After 9/11/2001, I had only been in Manhattan once that wasn’t in passing (train station to Charlotte, e.g.) and that was seeing a musical in 2003. I had never been particularly close geographically to Ground Zero, despite living less than 160 miles away.
When Rebecca (niece #1), her husband Rico, and a couple of their friends came out from California to NYC around Thanksgiving 2013, one of them items on the Californians’ agenda was to see the 9/11 memorial.
The museum exterior was at the site, but not yet open. There was no charge to get to the plaza at the time, but one had to order tickets ahead of time. We were booked for 4:30 p.m., the last grouping, and we had to pick up tickets beforehand.
At least at that point, the key to the enterprise was patience, for we spent over a half-hour waiting in line on an unseasonably cold November afternoon-to-evening. Then we had to go through screening, not unlike what happens when one goes to the airport.
I will say that the waterfalls, the memorial pools in the footprints of the Twin Towers, are quite beautiful, especially at night; wish I could find the pictures I took.
At the end, you end up, as all good museums do, in the gift shop. There was a constant barrage of videos about what happened “that day” and in the weeks thereafter.
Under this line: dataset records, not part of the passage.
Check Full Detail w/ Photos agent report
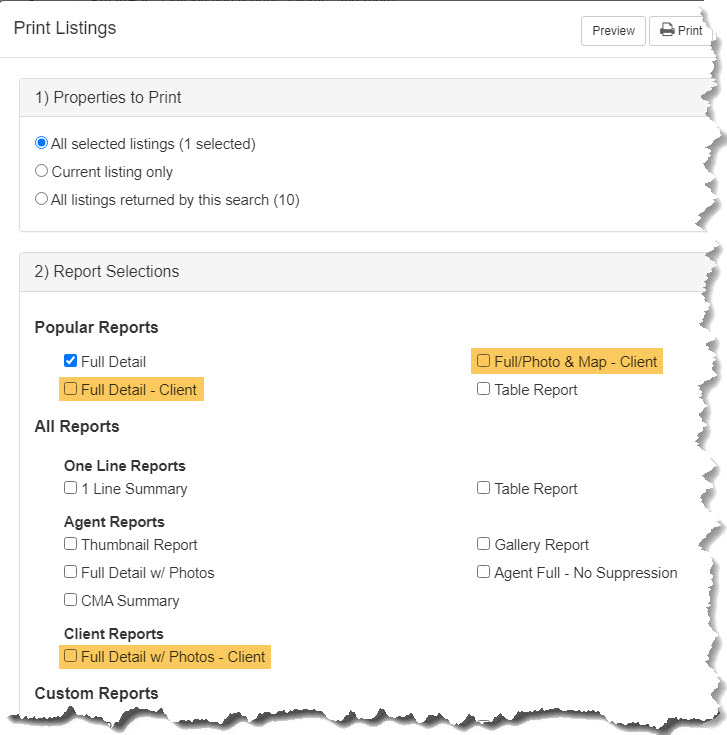The width and height of the screenshot is (727, 735). [70, 572]
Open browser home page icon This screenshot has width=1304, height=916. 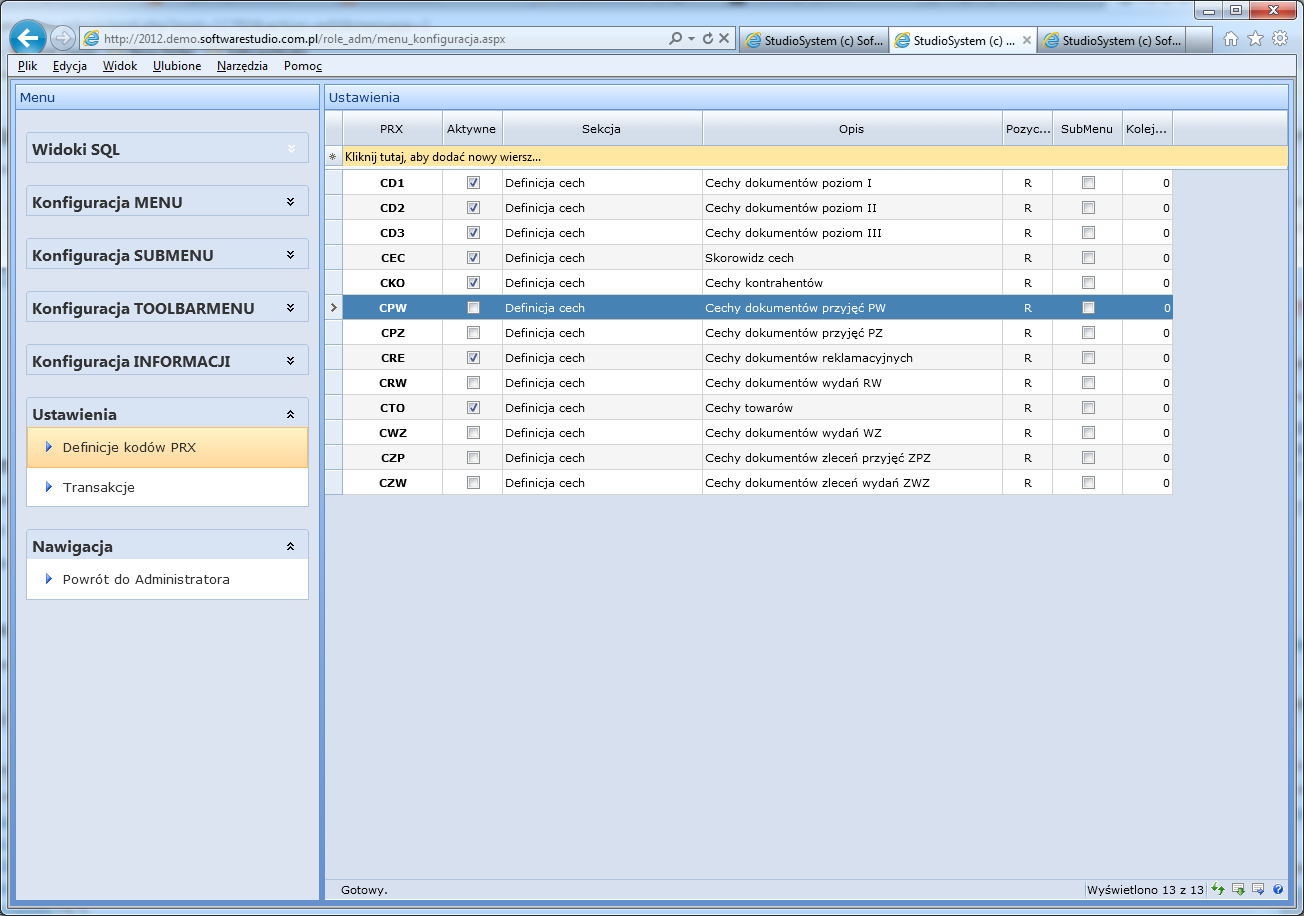pos(1231,39)
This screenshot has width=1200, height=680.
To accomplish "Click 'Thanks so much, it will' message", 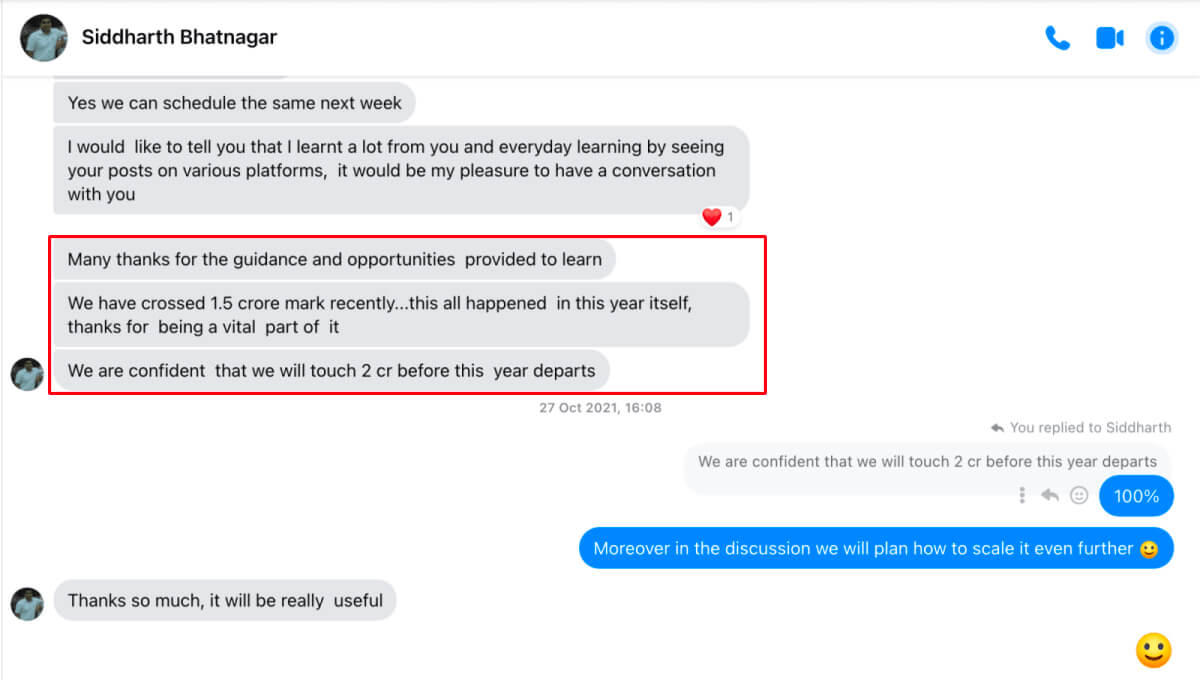I will [225, 601].
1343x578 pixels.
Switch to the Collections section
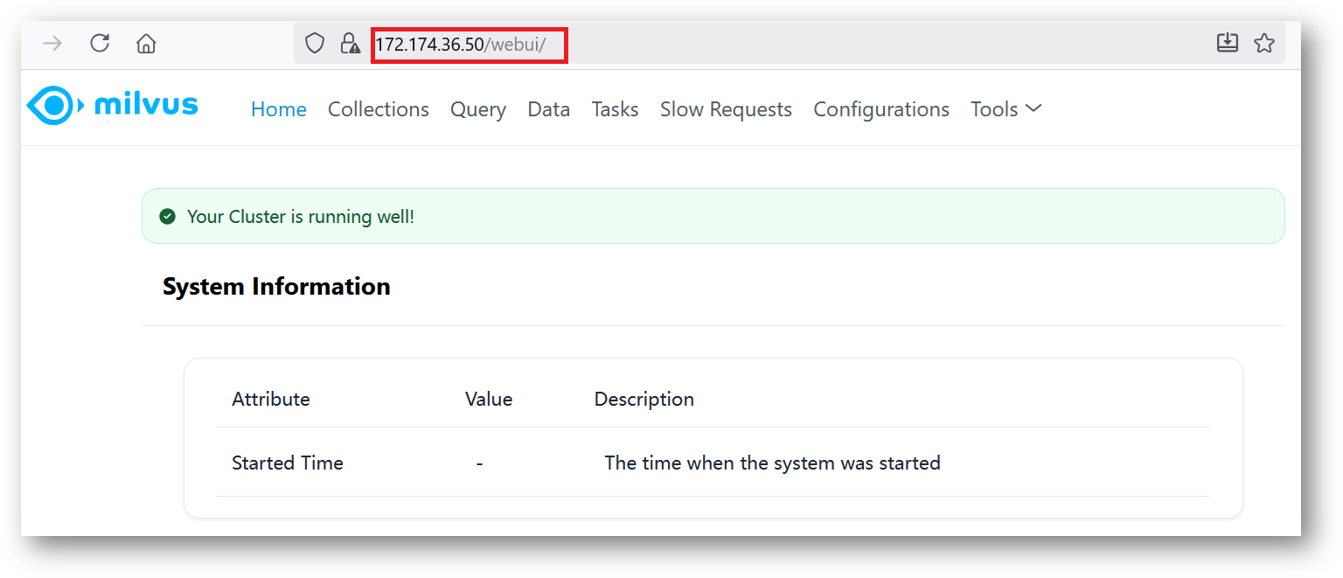click(x=378, y=109)
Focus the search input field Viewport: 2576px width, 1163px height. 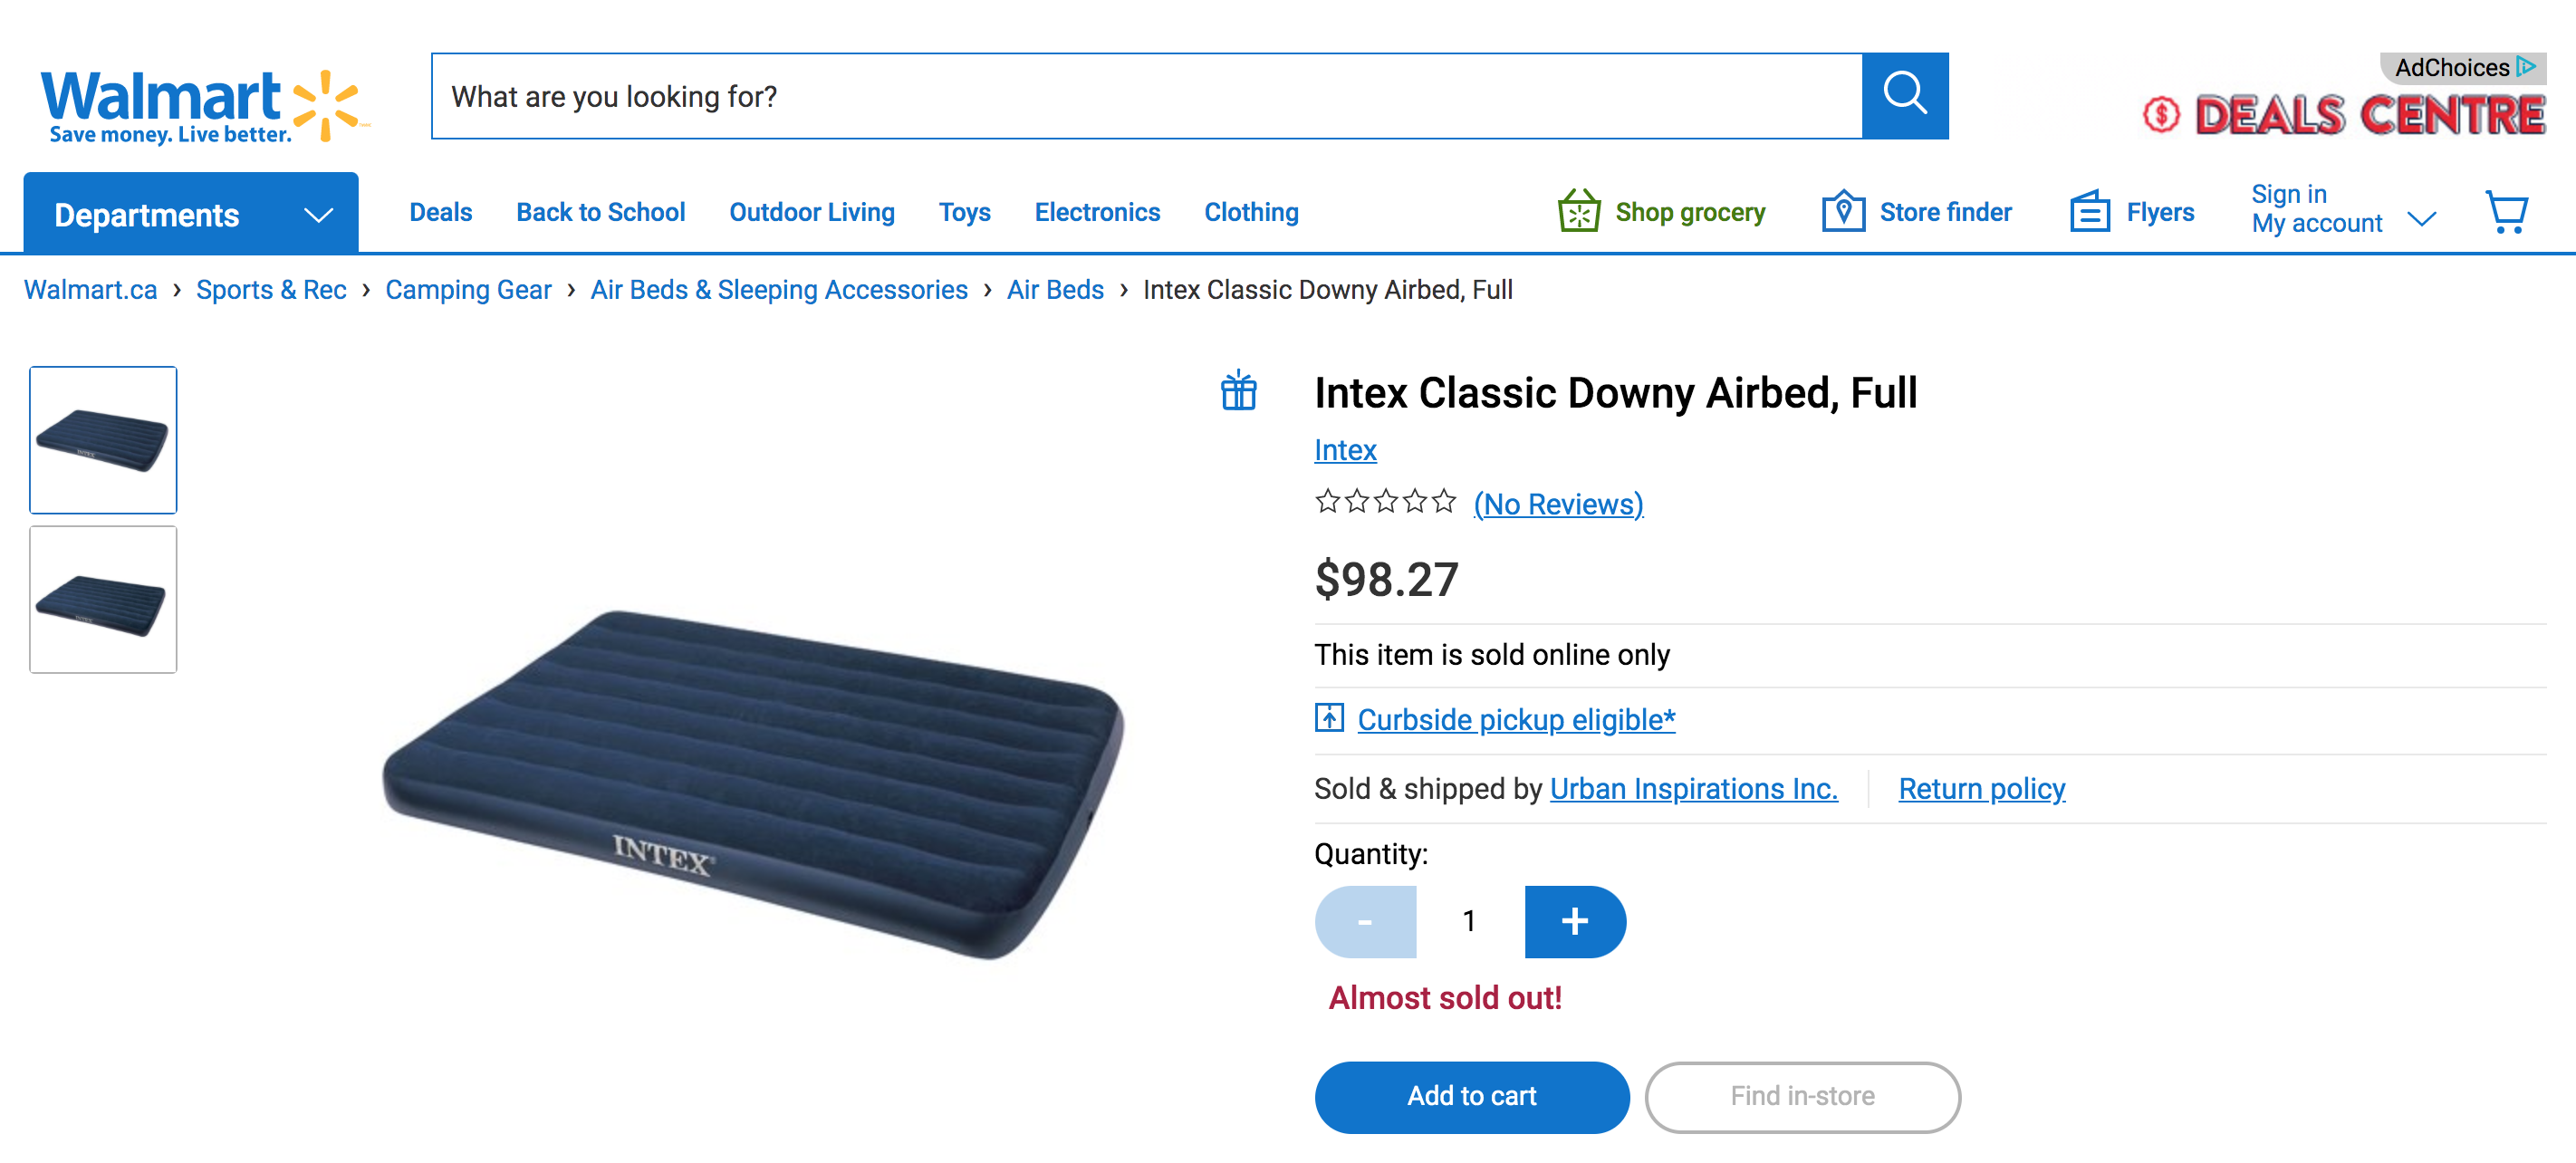pos(1146,96)

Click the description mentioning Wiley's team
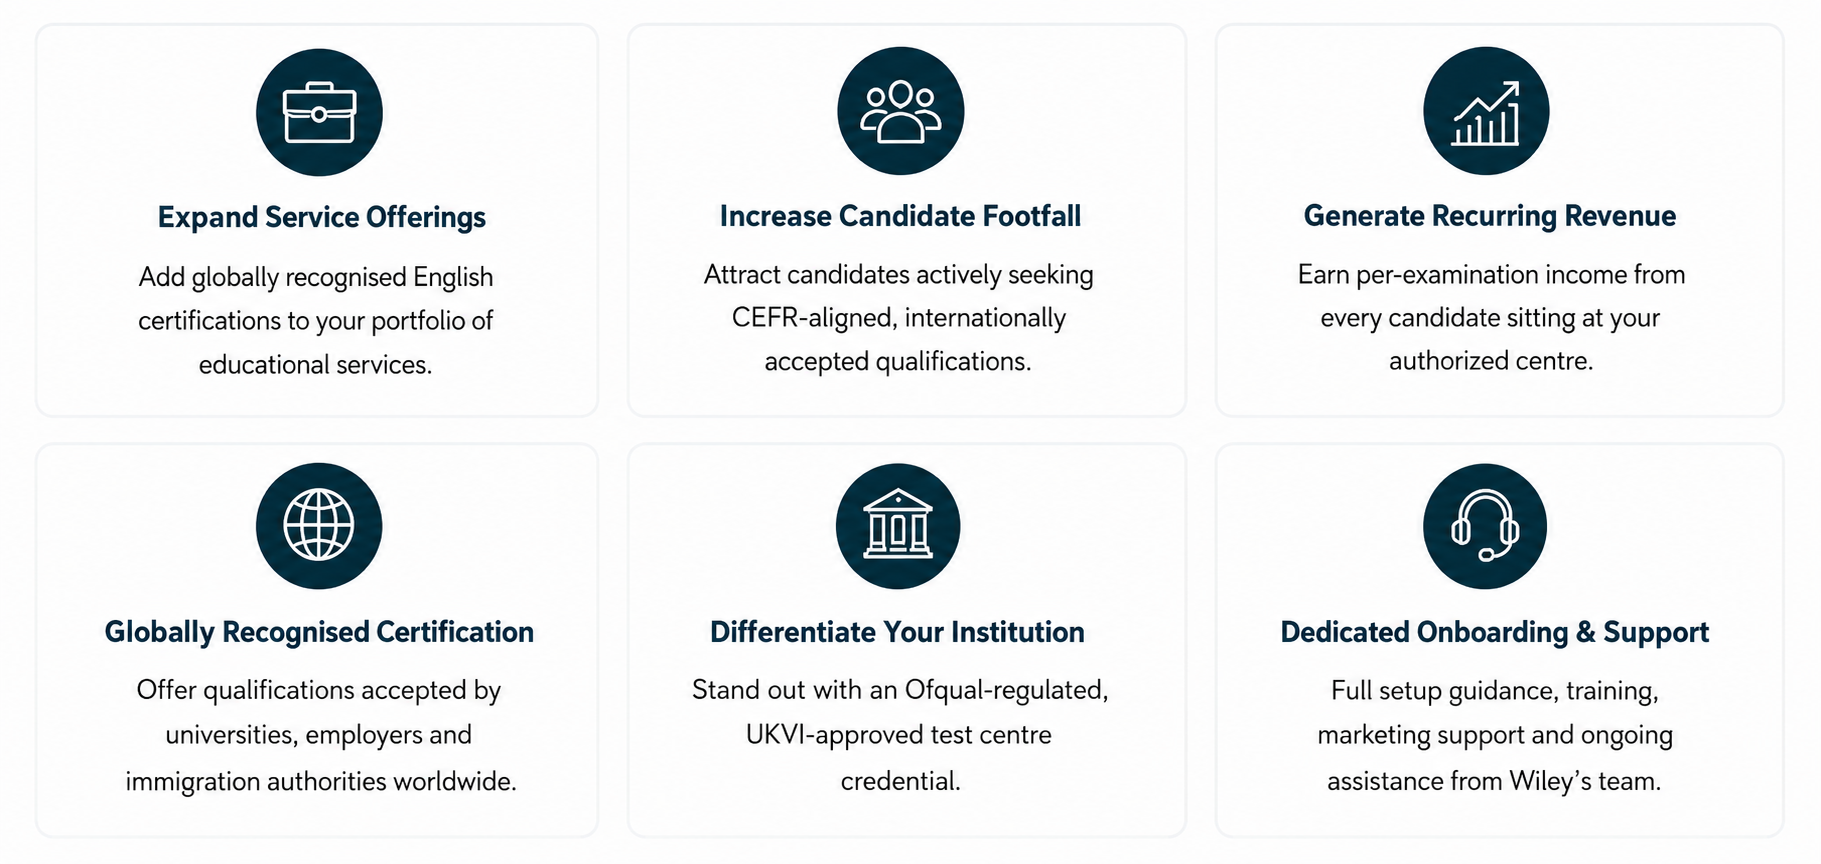tap(1495, 735)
It was a bit numbing, actually, but not especially moving, oddly.
Only one of these pieces got me emotionally involved, and it was a cartoon – this cartoon from StoryCorps – that actually made me cry.
Now that the 9/11 Tribute Center is complete, I can’t imagine wanting to go back and relive the experience. The State Museum in Albany has some artifacts that I’ve seen, fairly often, and that’s enough for me, for now.